At MeDiNova we differentiate ourselves by providing a personal service to clients in our ‘‘MeDiNova Way’’.

We devote significant effort to developing our Global Network of Quality Research sites. We provide them the following:

  • Business development, budgeting and contracting
  • Site selection, start up and ethics submissions
  • Recruitment beyond their database
  • Program management and escalation
  • Operational Compliance reviews and quality audits
  • Retention activities and training on patient experience
  • General development of the clinical research activities at site level

The result of our extensive and hands on approach at sites means that our pharma and CRO clients benefit from an outstanding performance from our trials. 

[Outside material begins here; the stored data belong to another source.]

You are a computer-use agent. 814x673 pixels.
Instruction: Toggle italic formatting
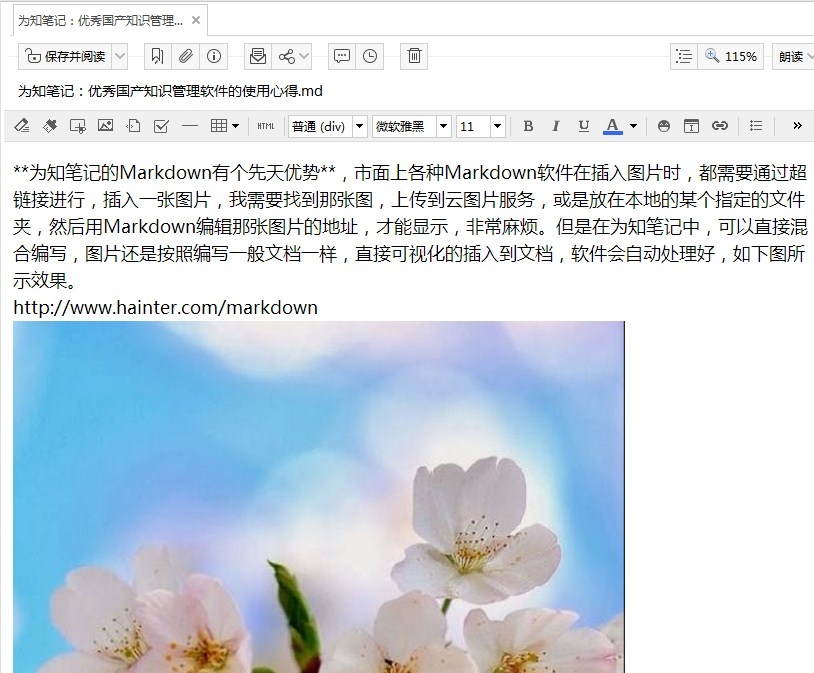pyautogui.click(x=556, y=126)
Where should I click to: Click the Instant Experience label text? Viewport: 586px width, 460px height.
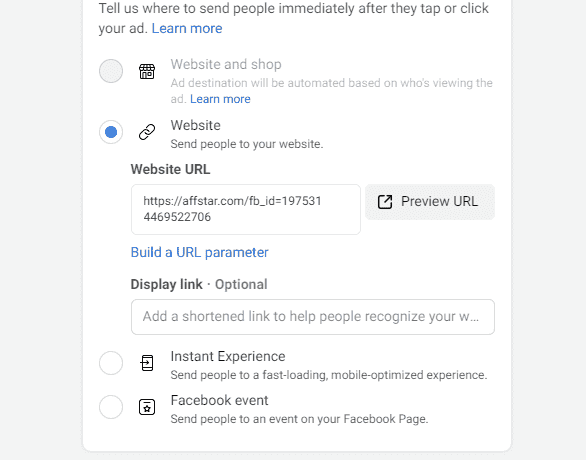pos(228,356)
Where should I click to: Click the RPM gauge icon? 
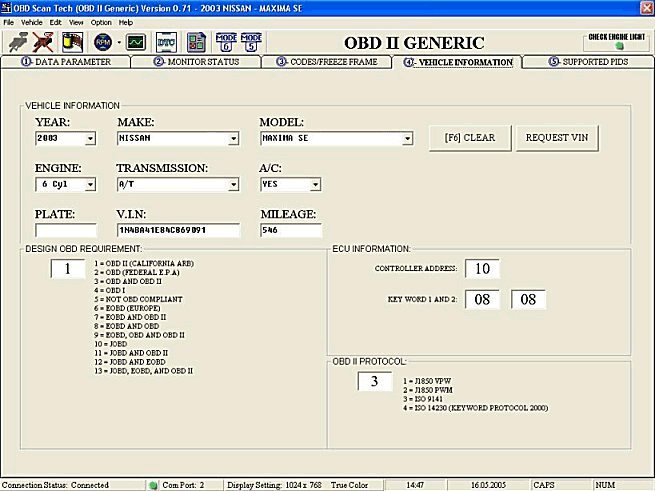click(102, 42)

We are committed to making sure that we work with you from project conception, through to completion, to deliver a comprehensive and efficient trial


Contact Research Organisations (CROs)

MeDiNova provides CROs with opportunities to recruit large volumes of high quality patients at identified strategic sites. By consolidating efforts through a focused approach and utilising experienced staff we manage the study to deliver the desired outcomes.

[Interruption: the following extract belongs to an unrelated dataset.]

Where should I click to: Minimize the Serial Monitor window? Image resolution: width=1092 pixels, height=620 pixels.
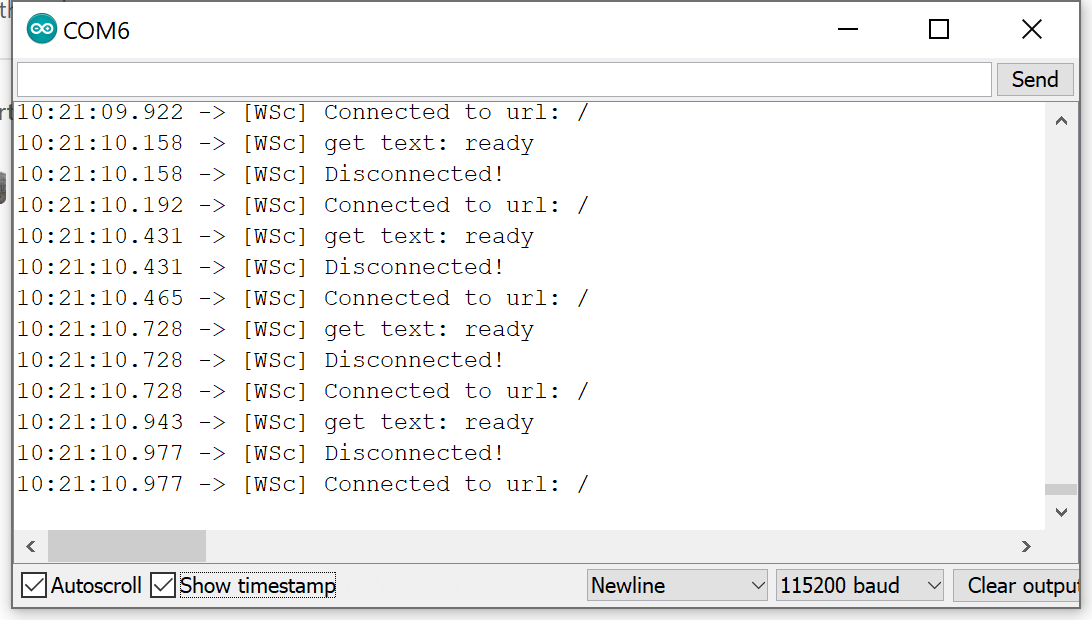pos(847,29)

Quality is a core value of MeDiNova and at the centre of everything we do.  We have a highly skilled quality team who are dedicated to ensuring that all our procedures are streamlined and robust.  

Our methodological procedures, controls, metrics and training comply with regulatory and ethical ICH GCP requirements and standards to ensure the accuracy of patient data.   

Experienced quality staff and auditors ensure consistent best practice is consistently maintained and that excellence is reflected by our clinical teams throughout all our investigator sites.